Peristiwa di Serambi Salomo
itu menjadi saksi perubahan yang begitu radikal dari seorang Petrus (Kisah Para
Rasul 3). Murid yang pernah sesumbar untuk melindungi Sang Guru dari perlakuan
culas orang-orang yang mendengki-Nya. Namun, nyatanya ia tak kuasa ketika
orang-orang menengarai bahwa dia adalah murid Yesus yang kala itu menjadi
pesakitan. Petrus menyangkal bahkan sampai tiga kali sebelum ayam berkokok
bahwa dirinya mengenal Yesus. Petrus jugalah yang menarik Sang Guru dan
menegur-Nya dengan lantang, lantaran Sang Guru mengatakan bahwa Dia harus
menderita, mati dan pada hari yang ketiga bangkit kembali. Nyatanya, ia dan
murid-murid yang lain kocar-kacir, lalu mengurung diri dalam sebuah kamar
dengan pintu terkunci. Petrus tampaknya kuat namun sebenarnya rapuh!

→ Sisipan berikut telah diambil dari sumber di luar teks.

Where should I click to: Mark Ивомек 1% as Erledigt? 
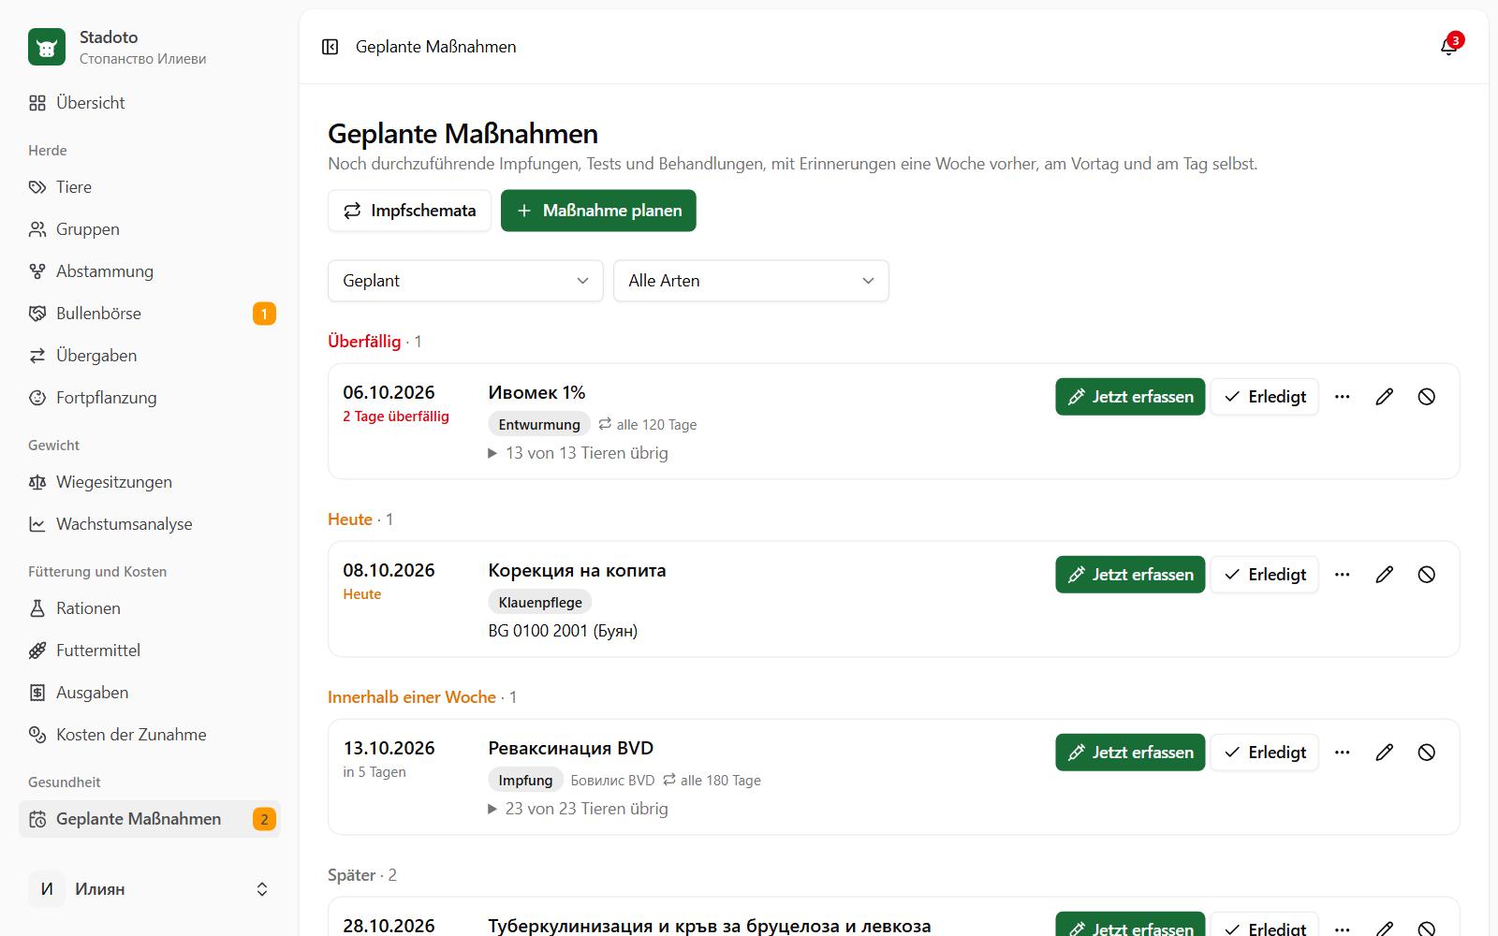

Kini keadaanya berbalik 180
derajat. Di Serambi Salomo itu Petrus melakukan seperti apa yang dilakukan Sang
Guru! Sesuatu yang dasyat telah terjadi dalam dirinya. Si pecundang tampil
dengan nyali luar bisa. Dulu, di serambi itu Yesus ketika bersama-sama mereka
pernah menyampaikan pengajaran-Nya (bnd. Yoh.10:29). Sekarang, tempat ini
menjadi semacam tempat pertemuan mereka, untuk mengenang kembali apa yang
dahulu pernah mereka lakukan bersama Sang Guru. Serambi Salomo bukan hanya
untuk menunjukkan kaitan para murid dengan tradisi Yahudi, melainkan juga untuk
melanjutkan apa yang sudah dikerjakan Yesus.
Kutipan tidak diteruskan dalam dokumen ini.